In the end, will your child be good in math at Grade Level + 2? Who cares? The child just went through 6 or 9 months of a) break it down into smaller chunks, b) solve one chunk at a time, c) find a simpler problem and work back from there, d) read it again, e) solve it again, f) check the answer because you've gotten the last 53 out of 53 wrong on the first try. This is not the makings of a calculator. This is the makings of a future 12 year old who's ready for graduate school. This is also 50% or more of the battle on a cognitive skills test.
The last thing to know is that you are not a Ukrainian PhD in math, so your 5 year old isn't going to learn calculus. Even more importantly, your experience on a daily basis is going to look like the following conversation. I asked my kid to do a Grade + 5 problem that had 3 years of unknown material to conquer. The only difference between now and age 5 is that he yells instead of cries and didn't roll up in a ball under the table when he had enough.

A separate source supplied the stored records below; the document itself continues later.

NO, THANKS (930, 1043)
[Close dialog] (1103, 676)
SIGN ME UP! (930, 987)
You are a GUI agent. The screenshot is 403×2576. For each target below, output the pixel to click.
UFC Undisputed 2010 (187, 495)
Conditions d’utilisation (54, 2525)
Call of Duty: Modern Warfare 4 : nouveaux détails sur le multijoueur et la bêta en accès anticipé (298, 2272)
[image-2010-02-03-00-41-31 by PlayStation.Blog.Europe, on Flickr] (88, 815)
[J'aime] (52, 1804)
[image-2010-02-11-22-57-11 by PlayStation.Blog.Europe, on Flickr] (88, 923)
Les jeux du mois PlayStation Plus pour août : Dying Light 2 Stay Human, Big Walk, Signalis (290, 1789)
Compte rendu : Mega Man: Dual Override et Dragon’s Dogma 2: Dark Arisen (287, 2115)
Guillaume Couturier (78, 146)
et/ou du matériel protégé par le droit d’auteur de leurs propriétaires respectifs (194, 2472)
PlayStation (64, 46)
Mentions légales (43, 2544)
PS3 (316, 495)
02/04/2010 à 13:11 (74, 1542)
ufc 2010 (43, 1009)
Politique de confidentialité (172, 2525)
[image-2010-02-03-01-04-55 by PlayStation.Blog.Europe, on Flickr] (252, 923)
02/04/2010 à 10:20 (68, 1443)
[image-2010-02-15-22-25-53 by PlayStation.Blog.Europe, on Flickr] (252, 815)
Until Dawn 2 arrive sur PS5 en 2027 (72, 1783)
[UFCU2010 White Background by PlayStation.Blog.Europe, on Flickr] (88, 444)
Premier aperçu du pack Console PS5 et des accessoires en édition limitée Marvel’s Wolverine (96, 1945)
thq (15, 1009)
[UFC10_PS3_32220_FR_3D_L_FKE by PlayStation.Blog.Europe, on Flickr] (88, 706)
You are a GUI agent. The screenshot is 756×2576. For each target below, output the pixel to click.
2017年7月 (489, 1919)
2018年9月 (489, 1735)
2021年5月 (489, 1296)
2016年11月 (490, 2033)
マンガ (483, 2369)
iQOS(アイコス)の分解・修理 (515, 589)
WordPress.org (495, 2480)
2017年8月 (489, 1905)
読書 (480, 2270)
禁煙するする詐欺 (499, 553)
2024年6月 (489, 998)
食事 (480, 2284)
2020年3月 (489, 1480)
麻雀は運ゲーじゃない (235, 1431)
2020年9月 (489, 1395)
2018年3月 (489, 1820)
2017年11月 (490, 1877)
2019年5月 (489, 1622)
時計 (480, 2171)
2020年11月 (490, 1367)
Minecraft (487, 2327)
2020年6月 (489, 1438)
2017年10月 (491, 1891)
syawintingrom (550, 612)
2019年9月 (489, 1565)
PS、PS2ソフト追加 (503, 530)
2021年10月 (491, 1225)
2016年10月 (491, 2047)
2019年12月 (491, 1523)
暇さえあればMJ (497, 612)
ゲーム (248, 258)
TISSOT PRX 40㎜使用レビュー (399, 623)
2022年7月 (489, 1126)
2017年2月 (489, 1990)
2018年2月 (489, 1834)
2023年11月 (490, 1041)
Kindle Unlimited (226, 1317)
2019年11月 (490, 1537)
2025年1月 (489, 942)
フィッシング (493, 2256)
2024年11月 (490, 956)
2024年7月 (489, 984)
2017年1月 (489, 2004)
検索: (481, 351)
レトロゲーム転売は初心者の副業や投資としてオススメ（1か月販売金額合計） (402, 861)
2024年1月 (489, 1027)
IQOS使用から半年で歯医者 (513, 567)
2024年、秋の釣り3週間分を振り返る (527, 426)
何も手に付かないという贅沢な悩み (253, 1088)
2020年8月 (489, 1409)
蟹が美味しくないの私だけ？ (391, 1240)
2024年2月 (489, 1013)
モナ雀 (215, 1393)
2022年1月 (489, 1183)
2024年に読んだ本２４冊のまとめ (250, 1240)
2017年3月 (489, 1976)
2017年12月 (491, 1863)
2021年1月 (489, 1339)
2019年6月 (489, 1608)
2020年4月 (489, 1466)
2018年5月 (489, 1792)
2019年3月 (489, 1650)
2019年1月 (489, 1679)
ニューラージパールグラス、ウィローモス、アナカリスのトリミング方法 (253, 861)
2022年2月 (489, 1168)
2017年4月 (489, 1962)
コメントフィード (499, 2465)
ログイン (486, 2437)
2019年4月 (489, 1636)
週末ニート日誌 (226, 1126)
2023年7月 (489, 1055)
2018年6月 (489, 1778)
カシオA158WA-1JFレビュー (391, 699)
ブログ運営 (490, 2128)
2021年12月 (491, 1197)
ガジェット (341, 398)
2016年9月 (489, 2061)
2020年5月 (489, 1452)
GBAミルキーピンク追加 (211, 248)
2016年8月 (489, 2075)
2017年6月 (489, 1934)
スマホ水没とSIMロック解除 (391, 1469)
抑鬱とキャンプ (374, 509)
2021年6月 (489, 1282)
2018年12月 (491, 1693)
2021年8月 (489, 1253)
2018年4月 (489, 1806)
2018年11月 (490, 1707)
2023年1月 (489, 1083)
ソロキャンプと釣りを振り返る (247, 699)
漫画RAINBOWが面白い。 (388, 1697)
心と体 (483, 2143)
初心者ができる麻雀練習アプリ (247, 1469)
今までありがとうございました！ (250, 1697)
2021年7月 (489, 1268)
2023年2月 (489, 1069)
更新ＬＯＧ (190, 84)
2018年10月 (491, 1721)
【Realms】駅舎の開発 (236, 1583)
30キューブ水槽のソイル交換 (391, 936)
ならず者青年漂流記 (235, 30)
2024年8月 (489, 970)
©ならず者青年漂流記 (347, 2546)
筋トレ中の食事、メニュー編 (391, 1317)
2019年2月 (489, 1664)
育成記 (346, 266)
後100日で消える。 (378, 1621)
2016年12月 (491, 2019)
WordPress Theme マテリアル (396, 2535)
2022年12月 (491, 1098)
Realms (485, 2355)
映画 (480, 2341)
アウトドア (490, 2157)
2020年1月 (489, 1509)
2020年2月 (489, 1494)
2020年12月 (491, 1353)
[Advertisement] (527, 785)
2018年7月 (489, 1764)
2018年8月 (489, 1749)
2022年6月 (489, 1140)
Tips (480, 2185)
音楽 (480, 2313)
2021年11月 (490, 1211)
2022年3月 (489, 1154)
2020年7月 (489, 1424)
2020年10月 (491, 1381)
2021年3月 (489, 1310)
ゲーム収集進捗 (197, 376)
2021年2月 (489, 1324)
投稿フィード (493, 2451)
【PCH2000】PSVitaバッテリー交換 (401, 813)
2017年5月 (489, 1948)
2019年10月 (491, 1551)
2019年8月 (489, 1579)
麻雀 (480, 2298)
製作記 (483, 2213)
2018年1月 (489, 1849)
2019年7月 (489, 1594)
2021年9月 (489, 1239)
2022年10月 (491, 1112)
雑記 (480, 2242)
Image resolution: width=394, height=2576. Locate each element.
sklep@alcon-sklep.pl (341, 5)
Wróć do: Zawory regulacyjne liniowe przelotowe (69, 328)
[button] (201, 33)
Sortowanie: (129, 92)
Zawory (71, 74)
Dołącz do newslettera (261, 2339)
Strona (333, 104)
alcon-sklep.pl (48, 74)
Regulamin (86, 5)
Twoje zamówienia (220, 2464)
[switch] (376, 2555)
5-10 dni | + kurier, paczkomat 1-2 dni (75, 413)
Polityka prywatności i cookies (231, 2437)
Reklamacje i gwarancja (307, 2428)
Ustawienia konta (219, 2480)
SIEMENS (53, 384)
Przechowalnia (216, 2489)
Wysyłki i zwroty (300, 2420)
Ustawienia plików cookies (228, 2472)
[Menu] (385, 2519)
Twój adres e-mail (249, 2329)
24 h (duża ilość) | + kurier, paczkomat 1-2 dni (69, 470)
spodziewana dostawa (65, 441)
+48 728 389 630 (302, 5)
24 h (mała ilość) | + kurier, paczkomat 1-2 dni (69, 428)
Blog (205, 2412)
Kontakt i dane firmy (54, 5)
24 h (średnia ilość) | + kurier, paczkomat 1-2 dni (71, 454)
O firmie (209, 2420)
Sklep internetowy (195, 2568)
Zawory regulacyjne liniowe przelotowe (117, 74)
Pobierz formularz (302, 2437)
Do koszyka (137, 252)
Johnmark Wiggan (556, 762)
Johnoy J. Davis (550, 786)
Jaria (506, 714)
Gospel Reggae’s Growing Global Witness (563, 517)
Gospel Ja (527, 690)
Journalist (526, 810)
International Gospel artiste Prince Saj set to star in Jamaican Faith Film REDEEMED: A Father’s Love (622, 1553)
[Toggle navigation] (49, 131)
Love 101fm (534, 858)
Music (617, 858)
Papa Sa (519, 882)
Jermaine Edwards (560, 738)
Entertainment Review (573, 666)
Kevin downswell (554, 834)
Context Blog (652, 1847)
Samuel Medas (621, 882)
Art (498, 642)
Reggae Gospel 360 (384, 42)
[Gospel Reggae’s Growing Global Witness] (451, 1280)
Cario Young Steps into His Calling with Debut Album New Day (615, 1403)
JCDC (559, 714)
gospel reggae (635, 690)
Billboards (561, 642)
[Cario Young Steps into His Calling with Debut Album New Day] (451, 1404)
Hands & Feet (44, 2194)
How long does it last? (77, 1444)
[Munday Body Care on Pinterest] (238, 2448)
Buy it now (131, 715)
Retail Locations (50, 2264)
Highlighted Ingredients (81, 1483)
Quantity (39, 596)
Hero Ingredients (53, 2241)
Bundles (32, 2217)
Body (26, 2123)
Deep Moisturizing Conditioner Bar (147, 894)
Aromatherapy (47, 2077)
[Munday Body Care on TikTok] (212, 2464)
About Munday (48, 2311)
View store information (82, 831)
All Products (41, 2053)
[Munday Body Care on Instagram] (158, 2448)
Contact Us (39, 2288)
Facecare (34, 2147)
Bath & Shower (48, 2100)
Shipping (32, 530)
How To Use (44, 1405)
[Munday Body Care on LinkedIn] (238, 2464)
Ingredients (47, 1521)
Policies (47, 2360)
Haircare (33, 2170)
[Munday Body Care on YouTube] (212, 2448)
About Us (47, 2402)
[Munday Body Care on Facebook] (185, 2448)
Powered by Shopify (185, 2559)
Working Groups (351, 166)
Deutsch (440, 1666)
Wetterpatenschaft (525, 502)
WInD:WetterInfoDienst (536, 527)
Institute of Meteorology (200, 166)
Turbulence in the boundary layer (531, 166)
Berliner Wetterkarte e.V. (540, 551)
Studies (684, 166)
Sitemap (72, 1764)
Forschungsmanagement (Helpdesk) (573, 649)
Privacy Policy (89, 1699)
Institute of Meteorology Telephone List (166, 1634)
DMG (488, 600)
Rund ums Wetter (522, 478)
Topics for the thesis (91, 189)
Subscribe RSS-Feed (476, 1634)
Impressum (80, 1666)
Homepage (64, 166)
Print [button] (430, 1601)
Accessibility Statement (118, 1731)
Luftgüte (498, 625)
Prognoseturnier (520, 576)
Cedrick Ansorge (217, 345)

Me: 9.9 is about 11% of what number?
Kid: I don't know what decimals or percents are and barely know algebra.
Me: Do it anyway.
Kid: Waaaaa!
Me: Ok, 11% of a number means 11/100 of that number.
Kid: ?
Me: Give me an easier problem than this to do first.
Kid: ?
Me: Ok, 10 is about 10% of what number. 50 is 50% of what number? 20 is 10% of what number? 50% of 100 is ? 25% of 150 is ? ...and on and on and on. We spend about 15 minutes on this.
Me: State this problem as an algebraic equation.
Kid: ?
Me: OK, 'what number' means x. Write it down.
Kid: 9.9x = ?
Me: Why are we doing this?
Kid: You tell me.
Me: No, you tell me.
Kid: No, you tell me.
Me: No, you tell me.
Kid: (eventually on the 9th try with my help) 11/100 x = 9.9. Now what?
I could see after about a week of this that we started to pick up the concept of percent and some insight into decimals. I expect him to flunk the chapter test. Starting with EDM Grade 2, we have flunked our way up to 8th grade math, in the process to flunking our way into lots of other great academic skills and a consistently strong academic performance.
What I get with Grade + 2 is a lot of thinking practice every day. With grade level math, a child is practicing how not to think. Think about that.